▶ **What you will do**
Copy out every line of text in the records below word for word, leaving out the pictures.
——————————
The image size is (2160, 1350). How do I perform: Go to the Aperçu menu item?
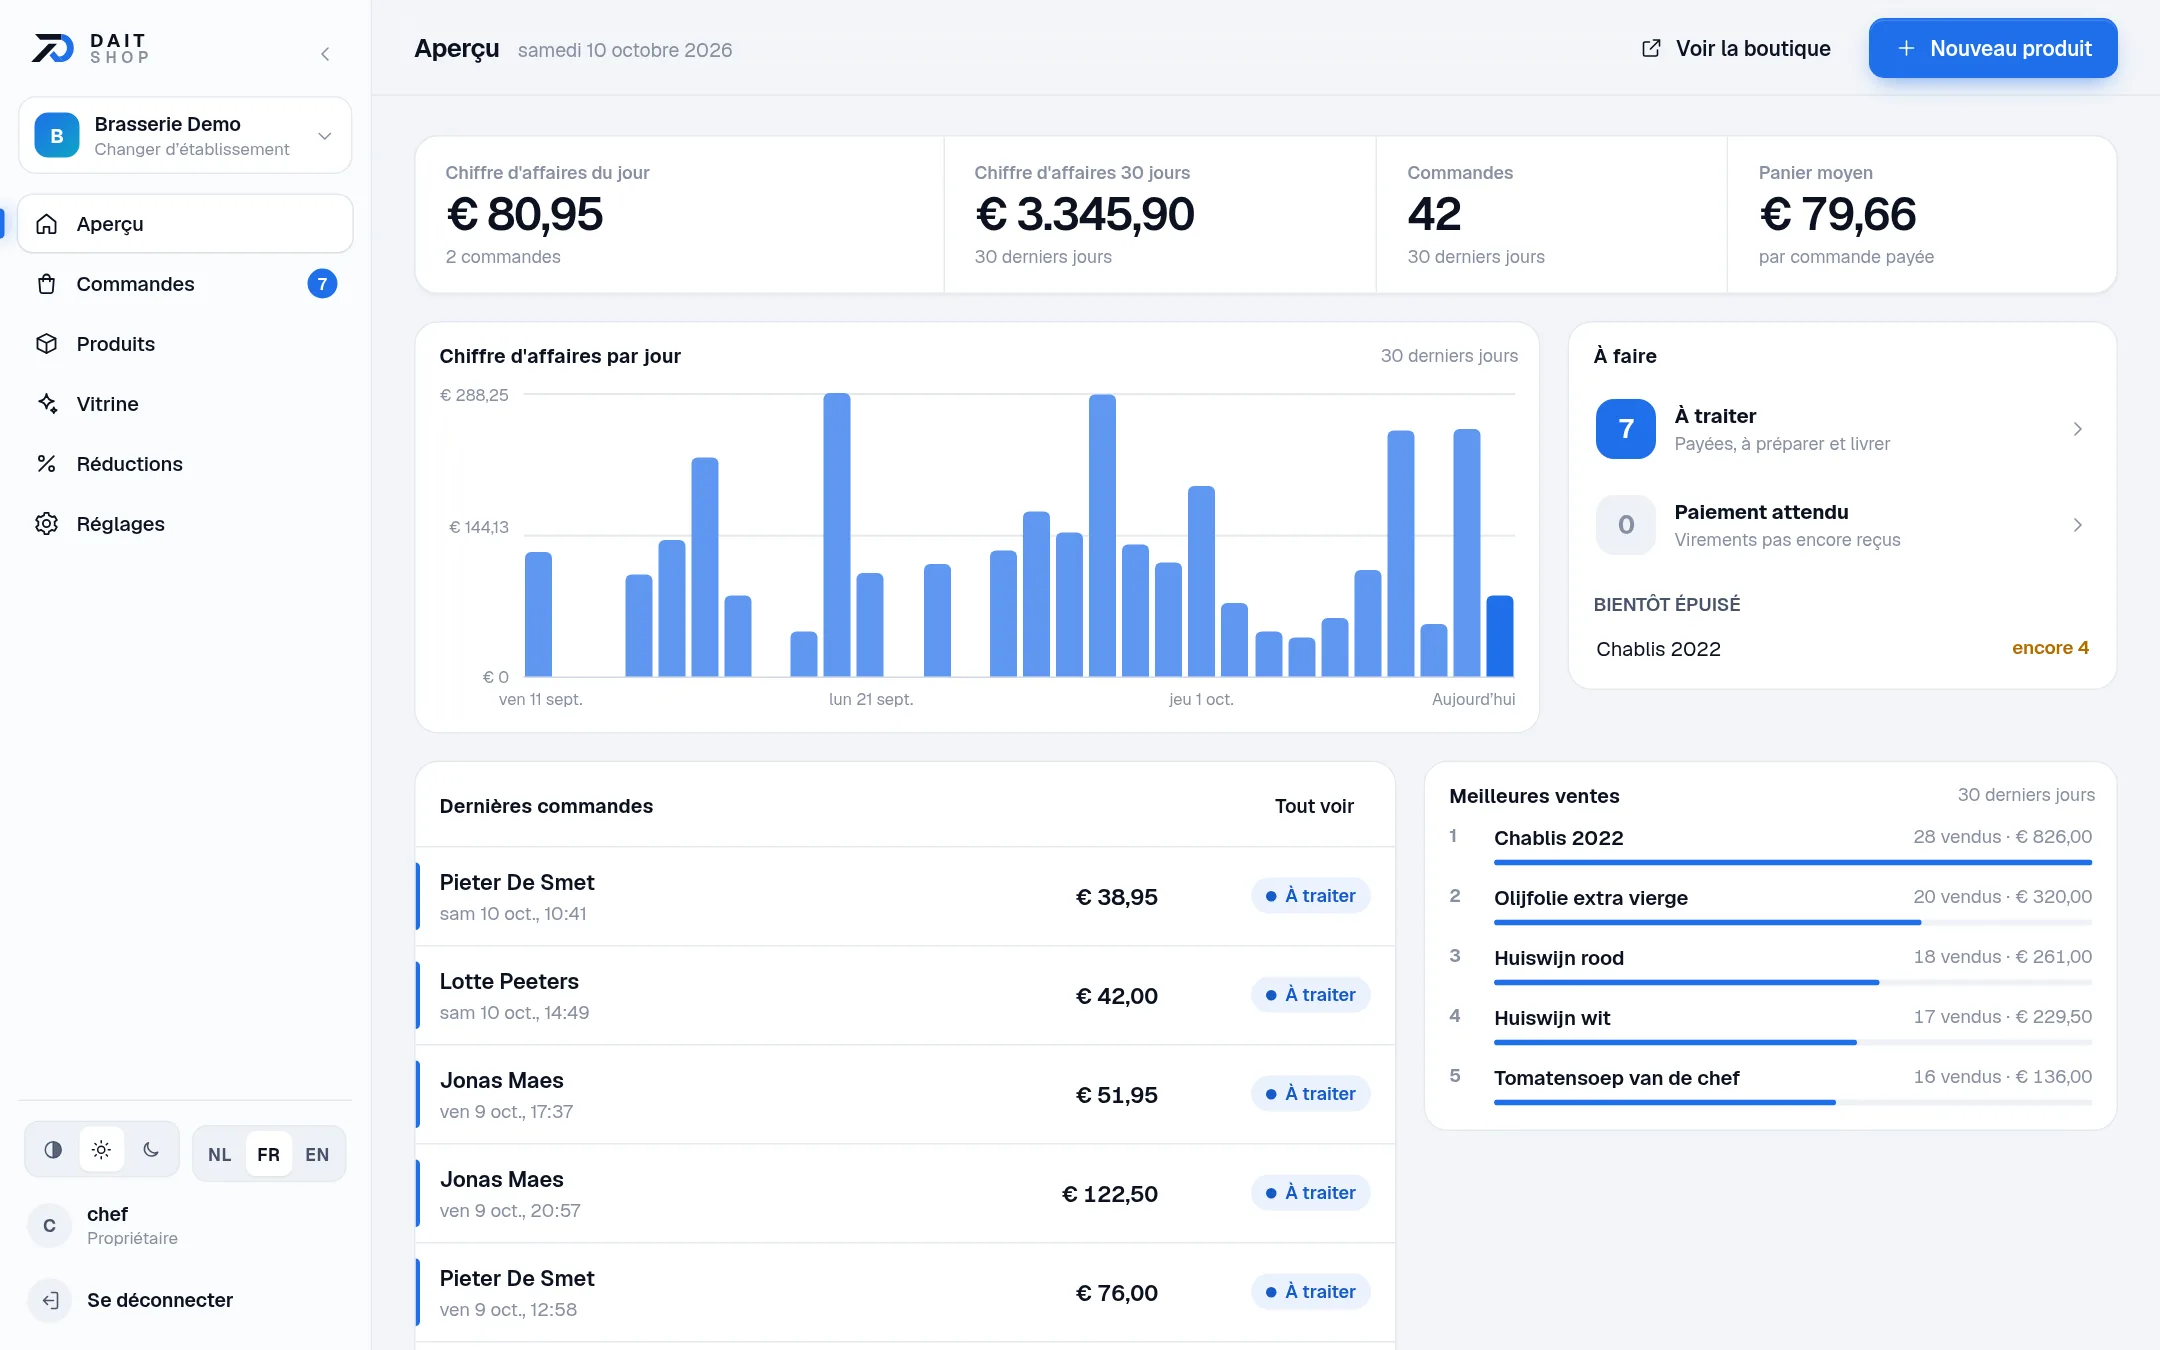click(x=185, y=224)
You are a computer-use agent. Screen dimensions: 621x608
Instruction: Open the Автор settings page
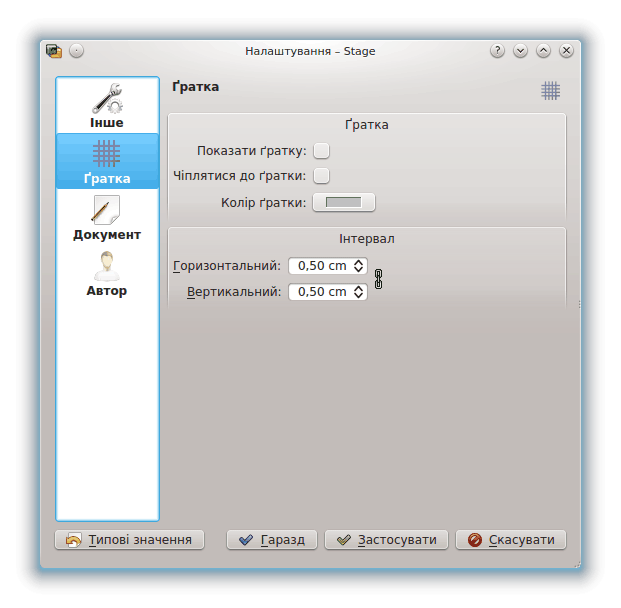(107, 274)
——————————
▶ **Answer to this task**
The image size is (2160, 1350). How do I perform: Go to the Aperçu menu item?
click(x=185, y=224)
You are a computer-use agent. Screen dimensions: 621x608
Instruction: Open the Автор settings page
(107, 274)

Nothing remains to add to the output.